The ultimate full colour gift book featuring BAFTA-nominated Steve Backshall's encounters with the world's deadliest predators and packed with fasinating facts, killer stats and stunning photographs.
Join DEADLY presenter Steve Backshall as he comes face to face with the world's deadliest animals, in a book packed with fascinating facts, killer statistics and stunning photographs. Combined with his own incredible experiences with creatures, large and small, Steve reveals tricks of camouflage, feats of strength, endurance, teamwork and speed, as well as giving us a glimpse into the lives of extremeophiles and looking at some of our planet's endangered species.
'Spend an afternoon with this highly illustrated, fact-filled book by BBC wildlife expert Backshall, and you’ll quickly become an expert on the fiercest, fastest, most poisonous animals in the world.' - Daily Mail
Author
About Steve Backshall
Steve Backshall is the hugely popular and fearless presenter of the BBC kids' series DEADLY 60 and LIVE AND DEADLY; his eventful life is well documented and he recently hit the headlines after being bitten by a Caiman live on camera! Steve travels the world to learn about the most inspiring predators, from boxing mantis shrimp to charging tigers. Steve also regularly writes articles for newspapers and magazines including the NATIONAL GEOGRAPHIC TRAVELER and BBC WILDLIFE and is an inspirational public speaker.

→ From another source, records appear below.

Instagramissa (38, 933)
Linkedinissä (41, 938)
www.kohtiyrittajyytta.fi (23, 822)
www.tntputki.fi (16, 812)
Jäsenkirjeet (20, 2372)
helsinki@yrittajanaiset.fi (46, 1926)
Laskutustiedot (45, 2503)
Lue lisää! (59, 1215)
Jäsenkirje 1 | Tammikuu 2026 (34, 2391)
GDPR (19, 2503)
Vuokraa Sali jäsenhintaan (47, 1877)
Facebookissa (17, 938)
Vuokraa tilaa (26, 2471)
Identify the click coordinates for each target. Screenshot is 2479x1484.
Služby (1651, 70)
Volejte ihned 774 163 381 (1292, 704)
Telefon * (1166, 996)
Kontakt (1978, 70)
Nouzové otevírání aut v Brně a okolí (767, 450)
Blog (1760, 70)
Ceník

Steve says: "Though I seem to have found myself unwittingly lost in the world of wildlife television, I always wanted to be a writer. As a child it was Gerald Durrell, Jack London and Willard Price who inspired me, and I'm elated that Orion have given me the opportunity to follow in their more illustrious footsteps. I have so many incredible adventures, tall tales and animal anecdotes from my lifetime travelling the world, having been to a hundred countries in every conceivable environment. Over the next few years with the help of all the fine folk at Orion, I look forward to sharing these stories with a world of (hopefully) willing readers."